This measure has now been made permanent, while another addendum to the rules now means that competitions now have the options of allowing participating sides to name up to 15 subs for a fixture.
Law 8 – Coin tosses
Less of a rule change and more of a clarification, Law 8 has been updated to clearly state that the referee should be the person who tosses the coin to determine which team gets kick-off prior to a match, and which side gets a choice of ‘ends’.
Previously, there was no codification on who should toss the coin to decide these things.
Law 10 – Penalty shootout cautions
Again, a new update which we won’t see come into play in the Premier League - but one that could be seen in cup competition.
The laws of the game now state that a team official may be cautioned or sent off during penalty shootouts.
Law 12 – Fouls and misconduct relating to goalkeeper handling.

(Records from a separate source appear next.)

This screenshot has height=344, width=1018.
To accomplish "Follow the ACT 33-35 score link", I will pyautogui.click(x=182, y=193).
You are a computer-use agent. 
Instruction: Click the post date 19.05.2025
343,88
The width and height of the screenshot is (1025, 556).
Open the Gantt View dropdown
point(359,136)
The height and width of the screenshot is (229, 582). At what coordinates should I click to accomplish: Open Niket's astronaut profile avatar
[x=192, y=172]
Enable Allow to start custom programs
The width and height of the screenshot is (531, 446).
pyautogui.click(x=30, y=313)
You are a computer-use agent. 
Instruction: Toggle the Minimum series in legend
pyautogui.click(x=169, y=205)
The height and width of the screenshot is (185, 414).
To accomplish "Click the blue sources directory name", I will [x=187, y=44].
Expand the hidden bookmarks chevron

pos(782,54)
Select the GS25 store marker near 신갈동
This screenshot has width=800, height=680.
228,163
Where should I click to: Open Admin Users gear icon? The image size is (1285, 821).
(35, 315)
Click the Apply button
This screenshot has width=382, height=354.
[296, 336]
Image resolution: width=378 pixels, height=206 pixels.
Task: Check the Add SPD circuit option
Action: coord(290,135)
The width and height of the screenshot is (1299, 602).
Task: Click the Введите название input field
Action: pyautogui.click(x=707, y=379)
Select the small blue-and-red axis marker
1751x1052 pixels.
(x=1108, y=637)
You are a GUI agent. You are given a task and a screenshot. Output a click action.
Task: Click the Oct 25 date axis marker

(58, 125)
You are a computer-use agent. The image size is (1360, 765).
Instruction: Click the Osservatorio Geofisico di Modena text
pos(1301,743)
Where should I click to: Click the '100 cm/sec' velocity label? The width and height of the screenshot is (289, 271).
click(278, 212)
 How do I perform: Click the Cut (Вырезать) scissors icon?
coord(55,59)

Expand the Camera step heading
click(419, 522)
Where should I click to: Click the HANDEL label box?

Again, more of a rhetorical clarification than any kind of meaningful change to the manner in which the game is played.
Law 12 now confirms that a goalkeeper can handle the ball in their area without being shown a red card for denying an obvious goalscoring opportunity.
Previously, that was not stated explicitly.
Law 12 – Fouls and misconduct relating to leaving the field of play to commit an offence against an outside agent
This amendment pertains to players leaving the pitch without the referee’s permission to commit an offence against an outside agent - for instance, if a player were to get into an altercation with a fan.
In that situation, if the ball was in-play at the time of the incident, play will resume with an indirect free-kick.
If that ball was not in-play, however, then the correct method of restart, such as a corner or goal-kick, will still apply.
Law 14 – Goalkeeper positioning at penalty kicks
Goalkeepers are now able to stand with one foot behind the goal-line to push off from deeper, thus gaining more momentum when facing a penalty.
Previously, at least one of the goalkeeper’s feet had to be on the line, with the other in front of or on the line too.